サイキンのタケウチ


〔身辺雑記〕

4月10日(火)
 朝からあったかくてほっとする天気。朝食後、久々に庭仕事にとりかかる。薪にする木を切ったり柴にする枝を折ったり、雪かき以外の作業をするってだけで楽しい。
 一汗かいてから二階に上がり、ちょっとだけ小説書いてから外出。買い出し下山のついでに某カフェにてランチ。さぼってるのではなく、このカフェに寄るのも執筆のための取材なのだ。
 とはいえ、居心地いい空間なので、のんびりと読書も楽しんだ。ドラマ版は見てない『風のガーデン』をシナリオ本で読んだんだけど、不覚にも感涙しそうになってしまった。さすがに平日の真昼間から男一人で泣いてると店の雰囲気をぶちこわしそうなので、花粉症のふりして目や鼻をこすってごまかしたりなんかして。
 カフェを出た後は近くのパン屋へ。今日の夕食と明日の朝食の分を買い、会計しようとしたら、店員のおっちゃんが操作するレジスターに6桁の数字が表示されてびっくり。パン3個お買い上げで42万円ですってなもんである。なんでか知らんが、ここのレジスターは時々とんでもない計算結果を弾き出すんだよね。
 そのおっちゃんと世間話してたら、「ここでお仕事はなさってるんですか?」と尋ねられた。山で暮らしてるって話は前にしたことあったんだけど、特に名前や職業について語ったりはしてなかったので不思議に思われてたらしい。
 平日の昼間からふらふらしてる身なので、職業は何かと聞かれることは結構あるんだけど、働いてるかどうかを問われたのは初めてかもしれない。まあ人から見たら遊んでるようにしか見えないのかもしれないし、宝くじでも当たって一生働かなくていいっていうなら喜んでそーさせてもらうけど、なかなかそうもいかないよな。

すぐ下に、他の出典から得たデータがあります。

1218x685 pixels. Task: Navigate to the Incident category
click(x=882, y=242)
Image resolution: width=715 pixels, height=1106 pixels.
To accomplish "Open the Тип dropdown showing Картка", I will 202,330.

 帰りに管理事務所に寄ったら、郵便物の中に『ミステリーズ!』が届いてた。どうやら最新号が発売されたようだし、久々に短編を発表してますんで、よかったら読んでみてください。いちおー、時々は働いているのです。
 掲載されてるのは、『ファンサイトの挑戦状』って作品で、辻堂珊瑚朗無頼控のセカンドシーズン第2話である。以前編集長と話した際、続編かけたら送ってくださいって話になってたんだけど、いつでもと言ってもらった勢いで前作『チェスセットの暗号』から何年か間があいてしまった。
 その間に『イン・ザ・ルーツ』の連載や『カレーライフ』の脚本が挟まって、そっちに集中してた……ってのは言い訳でしかないけれど、舞台の制作現場を体験させていただいたおかげでいろいろ参考になった気がする。なにしろ「サンゴ先生の小説がドラマ化される」っていう設定なので、日テレ制作の舞台づくりの裏側を垣間見られたことからイメージが膨らんだんだよね。
 とはいえ、別に具体的に誰をモデルにしたとかはないのでご安心ください。まあ何かの記念と思い、若手スタッフの方々のお名前を勝手に拝借したりはしてますが……小説の登場人物の名前を考えるのって、どーも苦手なんだよね。自分で考えるのはもちろんなんだけど、うっかりしてると似たような名前をつけたりするし、下手すりゃ同じ名前を使ったりしちゃいそうだし。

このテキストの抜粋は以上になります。